The state of Maryland suffered the loss of more than 1,000 lives in the 20-year period between 1980 and 2000 as a result of diseases caused asbestos exposure. This equates to a rate of roughly 1 in 5,000 of the Maryland population, a rate above the national average. Additionally, over half these deaths occurred within Baltimore County.  Maryland's rural counties experienced fewer deaths due to asbestos diseases, reporting only three in the same period before 2000, though this was still higher than other rural areas of the United States. In addition to mesothelioma cancer, asbestos can cause the disease asbestosis, which is scarring and thickening of lung tissue caused by inhaled asbestos fibers. Asbestosis was responsible for more than 60 percent of the Maryland deaths. More common than asbestos-related cancer, this disease may not occur until decades after exposure. It is a progressive chronic disease that is often treatable, if it is found early enough. Shipyard workers are notoriously at risk for asbestos exposure. In an effort to prevent fires at sea, asbestos has been widely used in shipbuilding, leading to the higher exposure rates.
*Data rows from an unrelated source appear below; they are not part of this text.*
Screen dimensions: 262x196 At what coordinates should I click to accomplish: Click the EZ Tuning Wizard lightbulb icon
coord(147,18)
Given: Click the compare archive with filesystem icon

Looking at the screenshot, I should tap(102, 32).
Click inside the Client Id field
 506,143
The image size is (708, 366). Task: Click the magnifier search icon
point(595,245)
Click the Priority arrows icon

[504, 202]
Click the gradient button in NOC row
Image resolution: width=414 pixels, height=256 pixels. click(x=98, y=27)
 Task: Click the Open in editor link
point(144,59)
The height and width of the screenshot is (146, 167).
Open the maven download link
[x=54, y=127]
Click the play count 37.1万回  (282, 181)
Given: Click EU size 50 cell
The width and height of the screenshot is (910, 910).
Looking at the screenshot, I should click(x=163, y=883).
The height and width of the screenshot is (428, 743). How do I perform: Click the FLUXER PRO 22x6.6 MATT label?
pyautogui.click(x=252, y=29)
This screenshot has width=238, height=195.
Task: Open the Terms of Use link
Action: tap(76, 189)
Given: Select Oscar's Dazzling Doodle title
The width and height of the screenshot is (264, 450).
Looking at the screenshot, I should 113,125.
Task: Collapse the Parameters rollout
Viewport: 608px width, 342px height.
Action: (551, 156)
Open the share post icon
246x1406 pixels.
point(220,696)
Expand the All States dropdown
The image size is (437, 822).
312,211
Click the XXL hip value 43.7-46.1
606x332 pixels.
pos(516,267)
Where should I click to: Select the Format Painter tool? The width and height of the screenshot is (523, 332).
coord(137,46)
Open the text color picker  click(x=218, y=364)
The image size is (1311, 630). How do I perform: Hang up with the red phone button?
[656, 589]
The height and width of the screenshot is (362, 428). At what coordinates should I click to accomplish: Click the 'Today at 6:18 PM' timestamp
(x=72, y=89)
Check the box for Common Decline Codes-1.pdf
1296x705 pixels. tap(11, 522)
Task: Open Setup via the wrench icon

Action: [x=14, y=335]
In a coastal state like Maryland with the Chesapeake Bay and Baltimore Harbor at hand, shipbuilding is both a military and civilian operation. Portland cement, a regular ingredient in concrete, grout and mortar, has been mixed with asbestos fibers by at least one Maryland construction firm, and may have been used in significant building projects that are now showing problems. Other workers at risk include those in power plants, where asbestos materials were frequently used as electrical insulators. They have been found in electrical cloth tape, lagging insulation used prevent heat dispersion, and generator and turbine components. One study presented in 2007 revealed that in chest x-rays of Puerto Rican power plant employees, 13 percent contained some kind of an anomaly. All types of asbestos are toxic. The most common type used in power plants, amphibole, has hard, spear-shaped fibers that reportedly cause the cellular mutations that can lead to cancer. The type most commonly associated with asbestos is mesothelioma, a rare form, but one which is often fatal because it is rarely diagnosed until it has significantly advanced.